Where he has time to plan for expansion he can work with vendors and lead times can be accounted for; however where the timeline is more pressured he will need to consider faster and more tactical options.
This could be the time to use Public Cloud or managed service offerings, providing compute or storage on a ‘pay as you use’ model so that he can flex up and down as the demand changes.
For environments that are already Cloud enabled this will be a known resource, and further blogs will be coming that expand on this further. Areas of Bobs infrastructure are new to Cloud, so leveraging storage offerings through a gateway or proxy could be a way to provide storage for systems in a safer environment where the Cloud consumption and control is masked behind this broker layer.
4. Data Protection
Bob is more and more aware that data is key to the success of his business, but is also a primary target for cyber attack. His workforce is more diverse, and potentially at higher risk due to the limited control of his endpoints, therefore he will need to ensure he maintains his endpoint practice and re-asses a few key areas.
As with monitoring and management, being able to access the reports and alerts required in a timely fashion so that Bob can resolve these through the appropriate remote connectivity methods will be critical. His data protection strategy still utilises tape as a method for data retention. This is for long-term retention and to ensure data is on a different form of media. This needs to be reviewed as it presents a challenge changing tapes when he is not physically present. Workarounds to this include:
- Adjust the tape rotation to over-write tapes in the library where possible. This will not meet the long-term retention needs but can act as an air gap copy of the data.
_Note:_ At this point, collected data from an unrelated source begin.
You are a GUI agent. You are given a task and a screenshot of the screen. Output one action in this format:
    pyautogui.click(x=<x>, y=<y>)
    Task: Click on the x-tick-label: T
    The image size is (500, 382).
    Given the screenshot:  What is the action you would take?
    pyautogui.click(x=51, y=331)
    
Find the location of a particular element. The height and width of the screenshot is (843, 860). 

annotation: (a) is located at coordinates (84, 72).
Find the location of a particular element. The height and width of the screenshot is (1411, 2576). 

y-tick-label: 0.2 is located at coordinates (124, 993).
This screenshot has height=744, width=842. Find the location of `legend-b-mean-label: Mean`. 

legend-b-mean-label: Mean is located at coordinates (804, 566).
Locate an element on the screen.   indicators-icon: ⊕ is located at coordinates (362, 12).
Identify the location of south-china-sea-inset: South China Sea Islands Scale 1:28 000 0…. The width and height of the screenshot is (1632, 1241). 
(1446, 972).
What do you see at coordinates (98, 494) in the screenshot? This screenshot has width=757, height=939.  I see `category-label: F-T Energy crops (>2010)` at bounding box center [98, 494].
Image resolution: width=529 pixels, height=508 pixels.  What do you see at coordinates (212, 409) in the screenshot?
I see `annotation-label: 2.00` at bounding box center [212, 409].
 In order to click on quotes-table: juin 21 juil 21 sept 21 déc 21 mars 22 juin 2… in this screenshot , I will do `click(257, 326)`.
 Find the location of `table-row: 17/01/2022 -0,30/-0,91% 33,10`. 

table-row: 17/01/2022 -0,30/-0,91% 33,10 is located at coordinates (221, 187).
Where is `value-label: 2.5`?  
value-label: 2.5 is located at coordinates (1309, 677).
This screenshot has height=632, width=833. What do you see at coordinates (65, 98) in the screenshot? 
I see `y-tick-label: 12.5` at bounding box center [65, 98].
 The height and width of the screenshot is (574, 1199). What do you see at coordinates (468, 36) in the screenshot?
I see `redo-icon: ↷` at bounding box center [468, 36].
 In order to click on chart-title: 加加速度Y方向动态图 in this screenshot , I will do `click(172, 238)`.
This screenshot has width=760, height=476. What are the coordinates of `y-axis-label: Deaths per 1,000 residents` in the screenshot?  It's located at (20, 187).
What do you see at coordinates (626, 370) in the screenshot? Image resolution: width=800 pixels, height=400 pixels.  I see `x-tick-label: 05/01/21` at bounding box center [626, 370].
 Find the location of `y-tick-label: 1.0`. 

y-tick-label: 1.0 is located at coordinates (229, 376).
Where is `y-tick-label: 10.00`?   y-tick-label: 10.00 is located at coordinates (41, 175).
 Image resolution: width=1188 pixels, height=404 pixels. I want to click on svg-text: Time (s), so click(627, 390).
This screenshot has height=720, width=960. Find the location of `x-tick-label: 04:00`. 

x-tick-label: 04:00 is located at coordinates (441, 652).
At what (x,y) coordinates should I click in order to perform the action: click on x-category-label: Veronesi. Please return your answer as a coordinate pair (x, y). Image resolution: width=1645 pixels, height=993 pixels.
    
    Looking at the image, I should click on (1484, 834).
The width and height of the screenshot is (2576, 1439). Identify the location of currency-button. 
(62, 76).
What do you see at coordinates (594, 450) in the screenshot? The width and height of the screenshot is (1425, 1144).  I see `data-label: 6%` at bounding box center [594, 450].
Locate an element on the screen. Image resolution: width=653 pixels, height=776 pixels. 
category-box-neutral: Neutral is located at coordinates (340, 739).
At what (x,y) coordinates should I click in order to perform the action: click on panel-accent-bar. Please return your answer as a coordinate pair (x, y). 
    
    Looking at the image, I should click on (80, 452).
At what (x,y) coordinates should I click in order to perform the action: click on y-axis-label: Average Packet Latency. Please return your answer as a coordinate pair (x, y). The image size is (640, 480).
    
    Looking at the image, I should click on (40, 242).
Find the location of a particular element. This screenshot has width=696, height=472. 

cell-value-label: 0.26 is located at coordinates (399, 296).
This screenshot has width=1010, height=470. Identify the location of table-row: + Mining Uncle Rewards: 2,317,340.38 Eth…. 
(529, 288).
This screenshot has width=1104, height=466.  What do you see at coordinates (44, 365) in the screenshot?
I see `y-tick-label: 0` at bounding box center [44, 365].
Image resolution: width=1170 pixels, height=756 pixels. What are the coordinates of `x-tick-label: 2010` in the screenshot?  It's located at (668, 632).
He may be able to adapt his 12-week cycle, down to 1 week and rotate tapes in the library.
- Increase the amount of data kept on disk, this could be local disk, network storage or a backup optimised target that incorporates deduplication and object storage. The specifics will need to be explored for each environment but extending disk storage can be an effective way to reduce or remove reliance on tape, even if just for the short term.
- Re-configure backups to commit data to the Cloud as an off-site repository rather than tape. This will require some Cloud storage but will not only remove the need for manual handling of tapes, but also lead to more restore options and potential lower recovery time objectives.
- Possibly a last resort (but Bob is very ambitious in his plans), consider implementing a Cloud native backup solution or managed service for those critical workloads where current tooling is not appropriate. This can act as a quick workaround for areas of high risk and sit alongside your existing data protection environment.
Data is key to the success of his business, but is also a primary target for cyber-attack.
After reviewing all of these areas, making decisions that will serve Bob well today as well as when he is on the beach in Hawaii, will enable him to look at how he operates his Infrastructure in the future.
As many of our customers will already have a data protection tool in place, we have pulled together a collection of resources if you wish to enable Cloud storage capabilities. The guidelines below relate to the most recent versions of the most common technologies our customers utilise. There may be some minor differences in the specific configuration steps in your environment, so ensure caution is exercised before making changes to your production environments.
If you require any assistance, Softcat’s team of advisors and consultants will be happy to discuss your particular requirements, including fast provisioning of Azure or AWS tenants in line with best practice, should you need to create a storage target for your backup platform to consume.
We are all facing new and challenging times, both professionally and personally, and now is the time to make sensible decisions that protect our Infrastructure and can enable us to work as effectively as possible whilst working remotely. Hopefully this article goes some way to help you do this and help Bob’s dream of living in Hawaii become a step closer to reality.
Look after yourselves, and each other.